Pornographer
Nowadays, if the Internet is awash in erotic images, many of them were placed there by women, but a century ago only the leisured classes had access to such images. It is more interesting when the pornographer, back then, was a woman. What were her motives? Was it just the money? Think Anaïs Nin writing Delta of Venus.
Gerda Gottlieb Wegener (1886-1940), shown above, was a Danish artist and painter who is best known now for her erotic paintings like the ones below. During her career, most of which was spent in Paris after 1912 (her family heritage was French and she felt more at home there), she did illustrations for the major magazines, Vogue and so on, mixing with the glitterati and the doomed. She also continued to paint and exhibit in Copenhagen when she could. The most arresting images are the lesbian ones - it seems evident she preferred women - but she also provided illustrations for a Casanova memoir and other books.
Notice the fallen black mask in the illustrations - her recurring motif.
But in the histories she is always overshadowed by her husband. We have to go back, to 1904, when she married fellow artist Einar Wegener, and he modeled for her dressed in drag. It certainly helped her career. He would become notorious as the first known individual to undergo a sex change operation, in 1930, and thus Einar become “Lili Elbe ” but she only survived a year – the operations took their destructive toll. By this point it was a huge scandal with newspapers all around the world taking an interest and the King of Denmark felt compelled to declare the Gerda-Lili marriage null and void.
This is where the fascination lies, for before the operation Gerda and Einar/Lili lived as two women, thus the question of whether this fueled the erotic lesbian images she is associated with. Sadly, things rather went downhill for Gerda after Lili’s death in 1931 and she too was gone by 1940.
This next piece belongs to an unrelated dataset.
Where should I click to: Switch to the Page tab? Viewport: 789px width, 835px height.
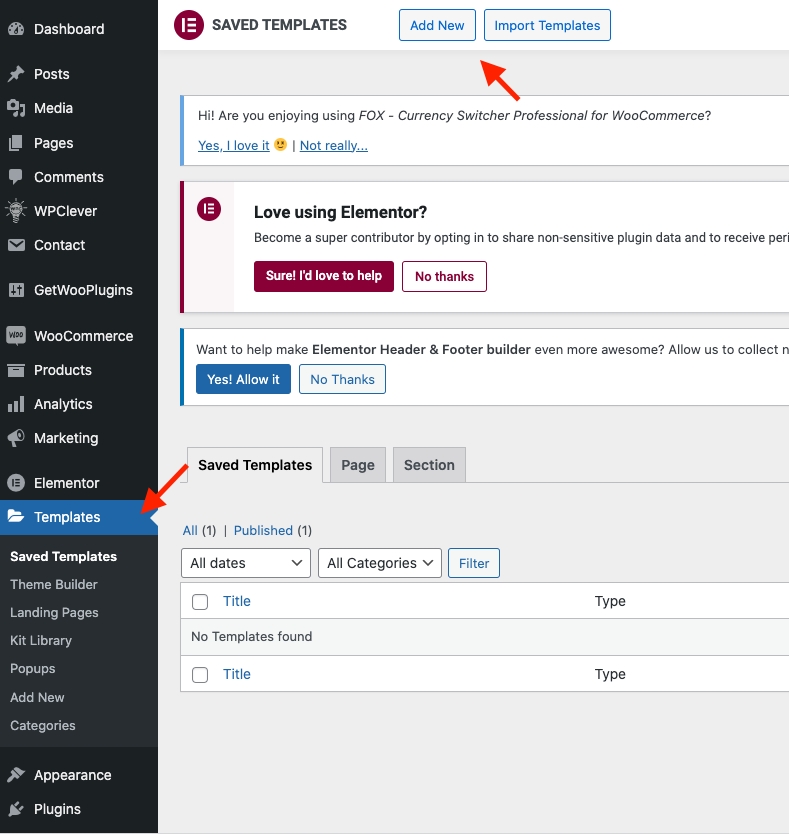click(x=358, y=465)
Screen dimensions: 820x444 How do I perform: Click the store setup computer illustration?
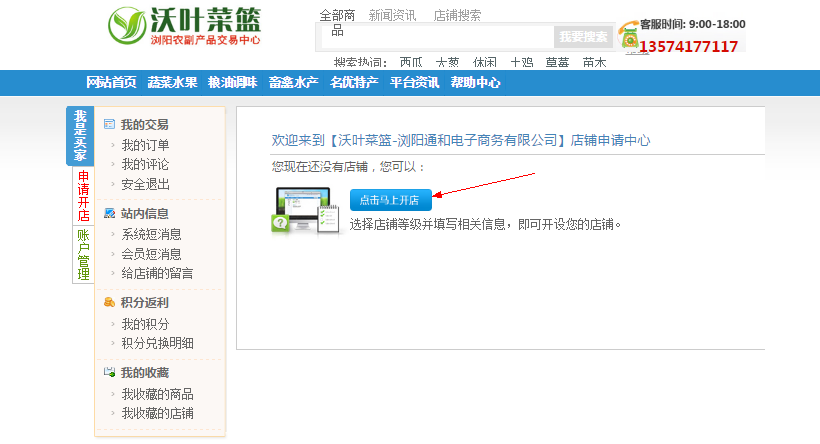[x=305, y=209]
Neither her birthplace of Hammelev (she was born a vicar's daughter in this tiny rural town), nor the larger town of Hobro, where she grew up, have made a claim to their talented daughter. She returned to Denmark in her last years and died alone in Frederiksberg in Copenhagen. She is buried at Solbjerg Park Cemetery there, but the long term plan is to convert the cemetery into a park. Such is life.
A novel focusing on Lili, The Danish Girl by David Ebershoff, came out in 2000 and a film version starring Eddie Redmayne in 2015.